Segundo Plácido, os principais sintomas são os distúrbios comportamentais como irritação, agressividade e declínio cognitivo, com a deposição progressiva de proteínas "anormais", como a proteína TAU (importante para o transporte de substâncias e nutrientes entre as partes da célula nervosa). A doença é considerada incurável e o tratamento é focado no controle dos sintomas psiquiátricos, como ansiedade e depressão. 

Maguila foi diagnosticado com o problema em 2013, proveniente da série de pancadas que recebeu na cabeça durante o período em que atuou como boxeador. Exames de imagem, como ressonância magnética e testes neuropsicológicos, foram usados para identificar a síndrome.
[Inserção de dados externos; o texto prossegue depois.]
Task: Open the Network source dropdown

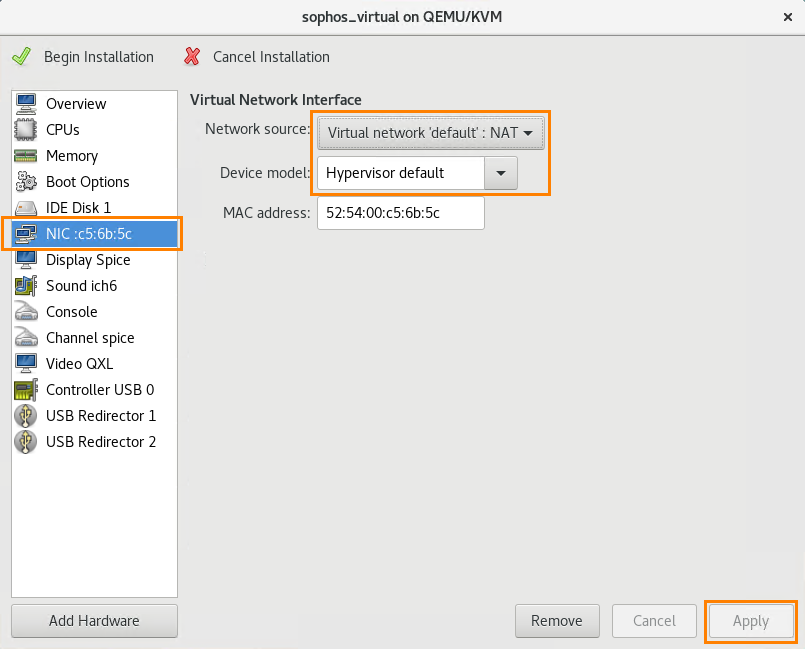Action: tap(430, 132)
Em 2014, Maguila chegou a ser internado em São Paulo por conta dos efeitos da doença. 

Segurança

Rodrigo Barbosa, educador físico que também dá aulas de boxe, cita que os cuidados na atividade não podem se limitar apenas a quem pratica o esporte de forma profissional. 

"O melhor caminho é um treinamento com pessoas preparadas, que estudam o esporte e conseguem adaptar seus conteúdos às peculiaridades dos praticantes. Outra coisa é o uso de equipamentos e local adequado para a prática do boxe. É preciso preservar a integridade ao máximo", citou. 
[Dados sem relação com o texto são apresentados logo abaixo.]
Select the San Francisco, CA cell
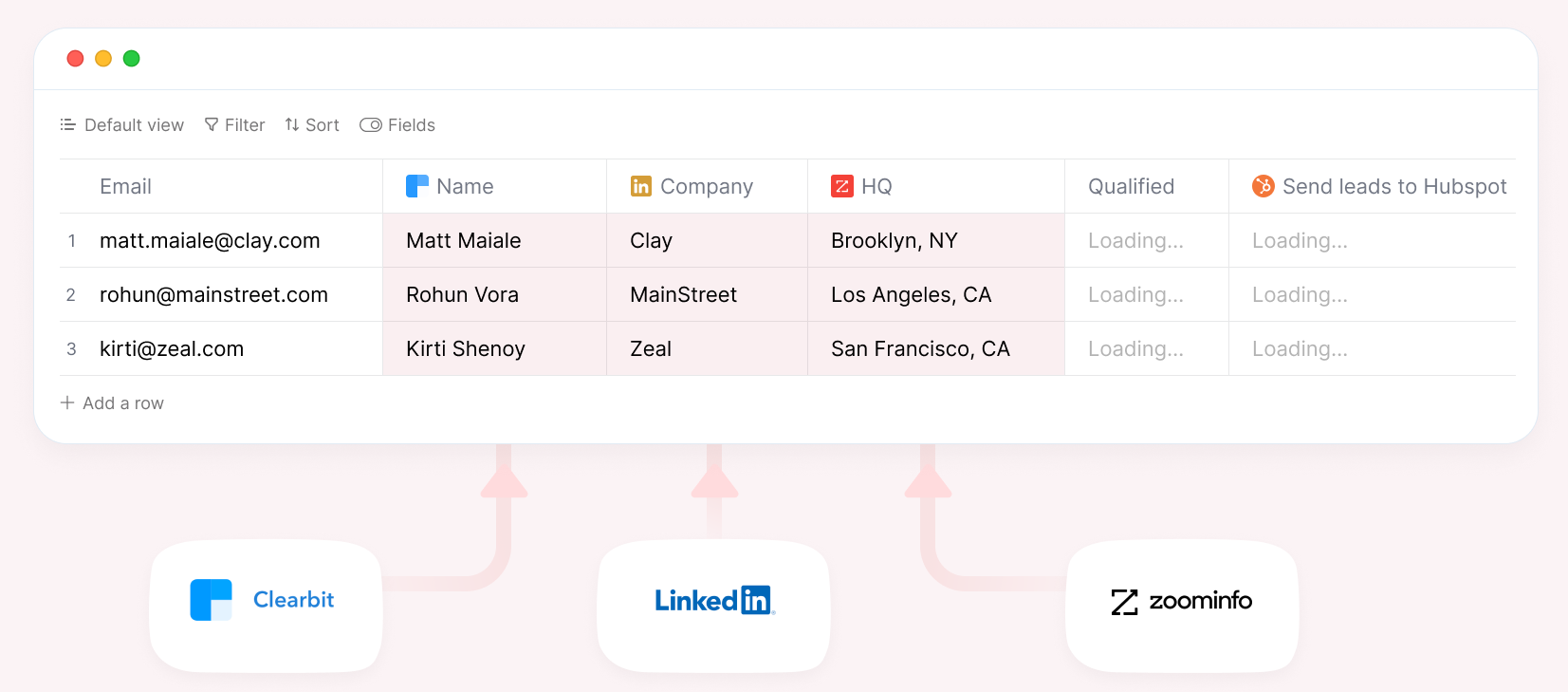Screen dimensions: 1568x692 tap(920, 349)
No boxe profissional, não há o uso de capacetes. No olímpico, o objeto foi retirado para os homens a partir dos Jogos do Rio 2016, continuando apenas para as mulheres. A Associação Internacional de Boxe Amador (AIBA) indicou que a medida ajudaria a diminuir casos de concussão.
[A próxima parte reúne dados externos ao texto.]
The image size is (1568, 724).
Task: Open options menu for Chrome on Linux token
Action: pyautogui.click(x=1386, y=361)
Por outro lado, Bianca Miarka, professora da Universidade Federal do Rio de Janeiro (UFRJ) e pesquisadora no Laboratório de Psicofisiologia e Performance em Esportes e Combates, publicou recentemente um estudo em que mostra a efetividade do uso de capacetes para os atletas de boxe.

No teste, realizado com 14 atletas em combates de três rounds de três minutos, com um minuto de intervalo, foi identificado que houve diminuição em relação aos indicadores de concussão. Miarka, vale ressaltar, foi atleta do Brasil de alto rendimento, no judô e no remo, tendo no currículo uma disputa do Pan-Americanos de Lima 2013, no Peru. 

Outro lado

Primeiro brasileiro a conquistar uma medalha olímpica no boxe, com o bronze obtido em 1968, no México, o ex-pugilista Servílio de Oliveira, de 76 anos, destacou que é preciso salientar que a doença não pode ser relacionada exclusivamente à modalidade.

"Essa pecha não pode ficar somente com o boxe. Outros esportes como MMA e futebol americano também podem ter casos semelhantes. É preciso entender que isso é um risco dentro de uma modalidade em que, como outras, há muito contato", pontuou. 

De fato, não são apenas atletas ou ex-atletas de boxe que sofrem com a encefalopatia traumática crônica (ETC). Bellini, capitão da Seleção Brasileira de futebol na conquista da Copa do Mundo de 1958, sofreu também com a doença, após o cérebro do ex-jogador ser doado para um estudo da Universidade de São Paulo (USP).

Segundo estudo da Universidade de Boston, nos Estados Unidos, mais de 40% dos atletas que morreram antes dos 30 anos de idade foram por conta do ETC - na grande maioria, profissionais do futebol americano. Nomes do esporte como Mike Webster, Terry Long, Andre Waters e Heather Anderson faleceram em decorrência da doença.Em maio do ano passado, o neozelandês Billy Guyton, de 33 anos, morreu após apresentar sintomas da encefalopatia e abandonar o rugby em 2018. 

O cérebro de Maguila será doado à Faculdade de Medicina da Universidade de São Paulo (FMUSP) para aprofundar os estudos acerca da encefalopatia traumática crônica (ETC). A instituição conta com grupo de pesquisa que estuda justamente o impacto das pancadas e concussões em atletas.

História

Nascido em Aracaju, Sergipe, Maguila teve 77 vitórias (61 nocautes), sete derrotas e um empate em seu cartel como profissional, tendo sido campeão brasileiro, das Américas e mundial de boxe na categoria peso-pesado.

Dentre suas derrotas no ringue, Maguila teve duas emblemáticas contra dois maiores de todos os tempos da modalidade: George Foreman, em 1990, e Evander Holyfield, em 1989.